Fest steht: Mit dem Ausscheren der Grünen gibt es im Parlament keine Mehrheit mehr für eine Verlängerung des „Ibiza“-Untersuchungsausschusses, da ja auch die ÖVP diesem Gremium keinen Sanktus geben wird. Brisant: Der U-Ausschuss, der eigentlich den Sinn hatte, die Aussagen des früheren FPÖ-Chefs Heinz-Christian Strache in einem verwanzten Ferienhaus auf der spanischen Baleareninsel Ibiza aufzuarbeiten und die Freiheitlichen politisch anzupatzen, ging dann in eine völlig andere Richtung. Heute steht die ÖVP mit dem Rücken zur Wand, nachdem durch den Ausschuss bekannt geworden war, wie die Schwarzen die Republik an sich selbst verscherbelt haben – siehe ÖBAG-Skandal und “Projekt Ballhausplatz”.

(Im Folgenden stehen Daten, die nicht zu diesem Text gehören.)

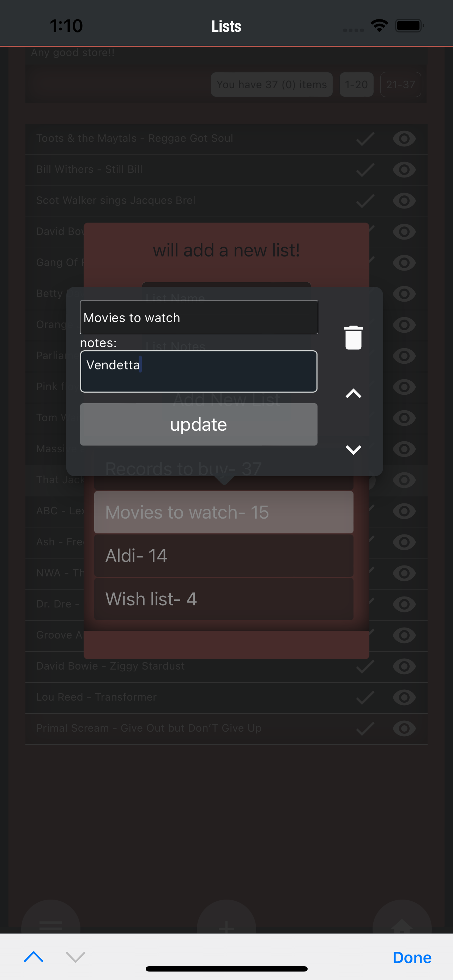Move list up with up chevron
453x980 pixels.
[353, 393]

Hafenecker warnt vor “tiefem Staat” der ÖVP

Der FPÖ-Fraktionsführer im „Ibiza“-Untersuchungsausschuss, Nationalratsabgeordneter Christian Hafenecker, sagte auf oe24, man habe gesehen, „mit welchem ‘tiefen Staat’ der ÖVP wir es zu tun haben und vor allem die Problematik, dass sie ihre Macht auf drei Faktoren begründet – und zwar sind das Finanzen, Justiz und Inneres“. Hafenecker machte auch klar, dass seine Fraktion für eine Verlängerung des U-Ausschusses sei. Das habe er der SPÖ bereits zugesichert. Weiters meinte er:

Wenn sich die Grünen nicht trauen, dann wird unsere Stoßrichtung jene sein, dass wir sofort im Anschluss nach diesem Untersuchungsausschuss, der im Herbst zu Ende ist, einen weiteren Untersuchungsausschuss brauchen. Und da würde ich sagen, dass wir nicht nur die Corona-Thematik diskutieren sollten, sondern – ich sag das eimal global – einen ÖVP-Korruptionsausschuss einberufen, der wiederum sehr breit aufgestellt ist. Wo wir auf der einen Seite die Dinge weiter bearbeiten, wo wir jetzt schon weit gekommen sind, und natürlich zusätzlich auch noch die Vergabe-Geschichte um diese ganzen Corona-Vergaben, Hygiene Austria etc., diskutieren können.

Saure Wiesen trockenlegen

Hafenecker will also unbedingt eine Verlängerung des U-Ausschusses, „um ÖVP-Grauslichkeiten weiter aufzudecken“. Die Schwarzen, so meinte Hafenecker in der ORF-Sendung „Im Zentrum“, hätten viele saure Wiesen angelegt, die man jetzt trockenlegen müsse.